Der Junge ging an ihm vorbei und rannte zu den Polizeiwagen herüber die ihr Blaulicht über die Szene flackern ließen. Er lief dem Jungen hinterher, weil er weiß, was man in Trauer alles tun kann und wie wenig man rational denkt, als dieser erschrocken stehen bleibt. Vor ihm liegt die verkohlte Leiche von Laura Hale. Ihre Augen starren ins Nichts und ihr einst schönes Gesicht ist mit Brandflecken übersäht.

Erst das scharfe Einatmen des Jungen neben ihm, klärt seinen Kopf. Seine Ausbildung nimmt über und er führt den Jungen sanft an den Schultern von der Leiche weg. Er hat das Gefühl das Derek sich das normalerweise nicht gefallen hätte lassen, aber dies sind nun mal keine normalen Umstände.

Er setzt Derek in eines der leeren Polizeiwagen und kniet sich vor ihm nieder. Der Junge hat seine Augen auf den Boden gerichtet und murmelt etwas vor sich hin. Der Sheriff strengt sein Gehör an und das unverständliche Nuscheln bildet klare Worte: „Sie sind alle tot, sie sind alle tot, sie sind alle tot, …" Besorgt schaut Noah ihn an. Mit sanfter Stimme sagt er: „Das kannst du doch gar nicht wissen." Darauf schnellt Dereks Kopf hoch und er fährt ihn mit plötzlicher Wut an: „Was soll denn sonst sein, wenn ich…. Ich weiß das sie alle zu Hause waren. Schaut das etwa so aus, als ob jemand der da drin war überlebt hat?"

Die Wucht der Wut mit der Derek spricht erschrak den Sheriff und er zuckte leicht zurück. Trotzdem hatte er das Gefühl, als ob der Junge vor ihm eigentlich etwas anderes sagen wollte, aber es sich im letzten Moment verkniffen hatte. Besorgt musterte er den Jungen vor sich. Sein Gesicht war von Trauer verzerrt und er schien sich kaum davon abhalten zu können zu weinen. Zu gern hätte er ihn in den Arm genommen, doch dann veränderte sich auf einmal Dereks Gesichtsausdruck.

Seine Augen weitete sich und er atmet scharf ein. Sein Körper wird stock-steif und er steht taumelnd auf, um ein paar Schritte weiter ein Amulett aufzuheben, dass jemand auf dem mit herbstlichen Blättern übersäten Boden fallen gelassen hat. Er starrt auf das Amulett in seiner Hand und sein Ausdruck verspricht puren Schock und Schmerz. Sein Atem kommt keuchend und er murmelt ein sich wiederholendes Mantra: „Das kann nicht wahr sein, das kann nicht wahr sein, ….", bis er mit einem Schrei abricht und auf dem Biden zusammenbricht.

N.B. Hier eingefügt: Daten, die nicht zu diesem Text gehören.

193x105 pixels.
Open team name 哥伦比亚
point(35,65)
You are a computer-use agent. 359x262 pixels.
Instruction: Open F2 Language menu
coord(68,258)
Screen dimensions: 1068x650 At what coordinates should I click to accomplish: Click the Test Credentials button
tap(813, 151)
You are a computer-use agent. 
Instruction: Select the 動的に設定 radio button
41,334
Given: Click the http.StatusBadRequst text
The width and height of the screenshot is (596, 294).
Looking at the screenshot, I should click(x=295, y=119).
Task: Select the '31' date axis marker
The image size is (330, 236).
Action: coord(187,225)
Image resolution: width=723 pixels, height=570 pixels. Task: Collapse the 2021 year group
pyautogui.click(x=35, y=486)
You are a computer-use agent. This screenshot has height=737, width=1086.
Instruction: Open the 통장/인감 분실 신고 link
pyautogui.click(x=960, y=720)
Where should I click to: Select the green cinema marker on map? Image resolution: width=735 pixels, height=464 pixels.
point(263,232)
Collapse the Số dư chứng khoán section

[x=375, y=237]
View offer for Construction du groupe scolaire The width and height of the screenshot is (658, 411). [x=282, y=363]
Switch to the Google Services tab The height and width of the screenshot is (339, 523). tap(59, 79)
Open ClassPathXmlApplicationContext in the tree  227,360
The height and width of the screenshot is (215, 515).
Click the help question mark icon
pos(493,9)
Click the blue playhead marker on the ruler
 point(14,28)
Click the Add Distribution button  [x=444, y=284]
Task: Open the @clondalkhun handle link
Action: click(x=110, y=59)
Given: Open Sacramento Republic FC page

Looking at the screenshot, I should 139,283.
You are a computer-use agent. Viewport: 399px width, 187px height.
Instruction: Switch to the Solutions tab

Schnell eilt Noah zu dem schluchzenden Jungen und legt einen Arm um ihn. Die Zeit, die sie so verbringen vergeht wie in Zeitlupe, aber irgendwann hört Derek auf zu schluchzen und ballt die Hände zu Fäusten, das Amulett immer noch in seiner linken Hand. Er hebt den Kopf und steht langsam auf. Sein Gesicht zeigt keine Emotionen mehr und er scheint sich von der Realität abgeschnitten zu haben. Seufzend stand der Sheriff auf und führte den Jungen zum Auto zurück.